Tudo isto não impede porém que os próprios representantes contemporâneos da Igreja cavalguem de rédea solta sobre a falaciosa hipérbole. Escrevo este post precisamente porque ainda agora estava a ler o Padre Carreira das Neves, que na edição do Expresso sobre a Bíblia, comenta assim, no fecho do volume sobre a natureza do sacrifício nas escrituras:
"Jesus corta certeiro o vendaval da violência mimética, de toda e qualquer rivalidade, a nível pessoal, tribal, nacional, internacional. É um sistema em acção contínua, totalmente oposto ao sistema dos terroristas islâmicos, nazismos, socialismos estalinistas, mas também inquisições da Igreja Católica. Quanto tempo levará ainda para aprendermos a lição?"

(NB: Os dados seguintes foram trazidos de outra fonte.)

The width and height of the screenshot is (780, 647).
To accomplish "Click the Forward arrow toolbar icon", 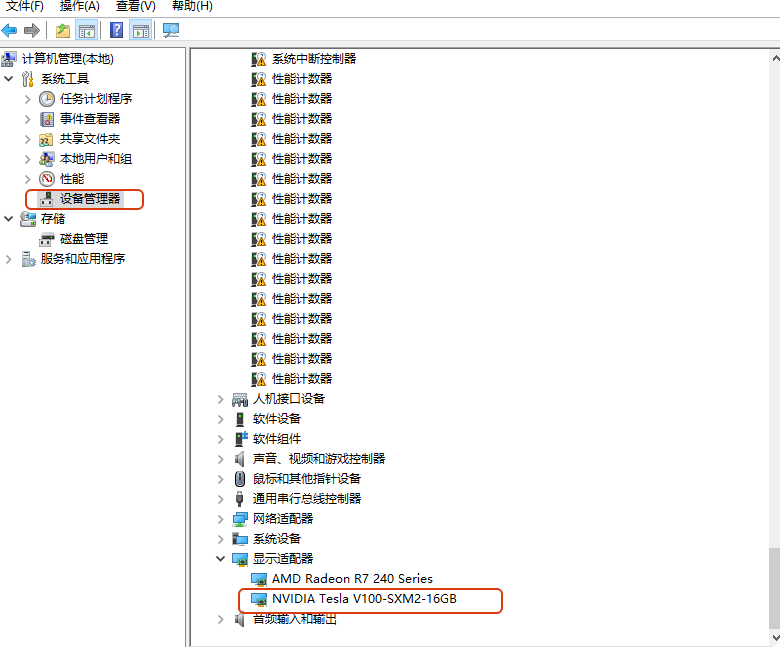I will coord(31,30).
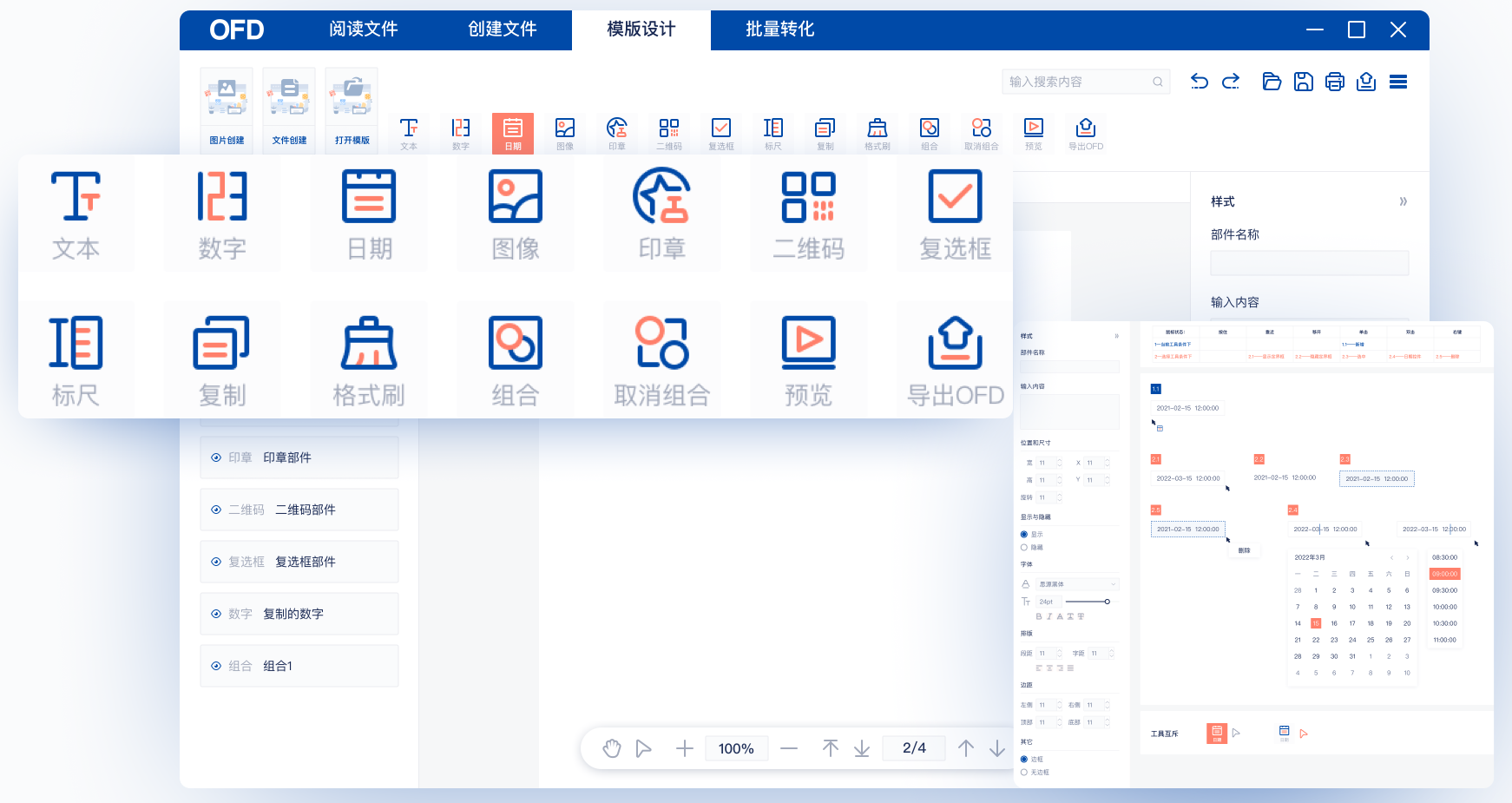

Ora, comparar os trabalhos funerários da Inquisição aos exercícios genocidas de radicais islâmicos, nacional-socialistas e bolcheviques sanguinários é um disparate factual de tal forma exuberante que, à primeira vista, é de difícil explicação. Porém, basta consultarmos a opinião publicada por este padre, ou lermos os diversos volumes desta edição do Expresso, para percebermos que Carreira das Neves só é padre porque não encontrou entretanto na sua vida uma profissão mais promissora. Fundamentalmente ateu, abertamente anti-católico, o Padre Carreira das Neves devia ser despedido, se o Vaticano fosse uma organização minimamente funcional. Se o Vaticano não fosse actualmente liderado por outro padre ateu. Assim, passa por credível crítico e moderado analista dos sagrados testamentos. E mente sobre a Inquisição com quantos dentes tem a sua pena e como qualquer leigo marxista. Não porque ignora os factos, claro. Mas porque é inimigo da Igreja. E da verdade histórica.